Jan_Vavra · August 17, 2023, 1:13pm

I am constructing datetime from directory structure, eg. 2023\08\17\15\08 represent files stored at 2023-08-17 15:08. I have this logstash.conf that parses each directory name into variables and hours and minutes are optional.

if [type] =~ "mytype" {
    grok {
      match => {"message" => [
        ## Info
        '%{TIMESTAMP_ISO8601:p_date} .* \[BACKUP\] "(?<p_dir_year>\d{4})[^\d](?<p_dir_month>\d{2})[^\d](?<p_dir_day>\d{2})(?:[^\d](?<p_dir_hour>\d{2})[^\d](?<p_dir_minute>\d{2})|)": %{NUMBER:p_dir_files}'
      ] }
    }
    mutate {
      coerce => {
        "p_dir_hour" => "00"
        "p_dir_minute" => "00"
      }
    }
    mutate {
      add_field => {
        "p_dir_timestamp" => "%{p_dir_year}-%{p_dir_month}-%{p_dir_day} %{p_dir_hour}:%{p_dir_minute}"
      }
    }

For case where there is a structure only for day, eg. 2023\08\16 I have in grok regex (?:...|) part. Parsing in variables works fine but if I want to assing default value usign coerce, the construction of iso8601 string variable p_dir_timestamp has this value
"2023-08-17 %{p_dir_hour}:%{p_dir_minute}"
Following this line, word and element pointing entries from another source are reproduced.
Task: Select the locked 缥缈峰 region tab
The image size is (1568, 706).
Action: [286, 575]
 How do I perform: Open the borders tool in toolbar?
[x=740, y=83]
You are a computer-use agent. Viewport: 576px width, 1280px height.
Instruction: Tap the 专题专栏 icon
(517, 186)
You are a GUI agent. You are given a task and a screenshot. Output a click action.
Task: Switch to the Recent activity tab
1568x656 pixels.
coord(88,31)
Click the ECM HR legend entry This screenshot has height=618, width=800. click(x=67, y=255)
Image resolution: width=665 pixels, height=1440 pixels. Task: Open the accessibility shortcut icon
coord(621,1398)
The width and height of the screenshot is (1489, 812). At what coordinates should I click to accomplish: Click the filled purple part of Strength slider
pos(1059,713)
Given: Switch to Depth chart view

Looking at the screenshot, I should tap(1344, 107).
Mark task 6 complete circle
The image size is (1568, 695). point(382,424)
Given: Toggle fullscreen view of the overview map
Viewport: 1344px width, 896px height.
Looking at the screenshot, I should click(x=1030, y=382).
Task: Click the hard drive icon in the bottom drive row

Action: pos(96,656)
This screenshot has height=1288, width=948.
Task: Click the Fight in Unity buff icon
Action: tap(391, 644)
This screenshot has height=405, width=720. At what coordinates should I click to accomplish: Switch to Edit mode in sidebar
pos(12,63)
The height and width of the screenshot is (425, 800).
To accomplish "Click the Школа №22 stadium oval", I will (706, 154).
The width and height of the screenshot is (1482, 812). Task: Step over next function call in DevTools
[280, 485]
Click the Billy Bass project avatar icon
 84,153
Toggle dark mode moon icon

So no default value is assigned.
For dirs with hours and minutes is everything ok.

What I am doing wrong ?

Rios · August 18, 2023, 7:34pm

coerce - Set the default value of a field that exists but is null

For instance, if "p_dir_hour" => nil, you can use coerce to set default like 0 or empty string "".
I think your fields do not exist at all, you can add:

if ![p_dir_hour] {
    mutate { coerce => { "p_dir_hour" => "00" } }
}

For a nil/null validation you should use ruby.

Jan_Vavra · August 22, 2023, 7:33am

Ok. It also works:

 if ( ! [p_dir_hour])
    {
      mutate {
        add_field => {
          "p_dir_hour" => "00"
        }
      }
    }

system · September 19, 2023, 7:34am

This topic was automatically closed 28 days after the last reply. New replies are no longer allowed.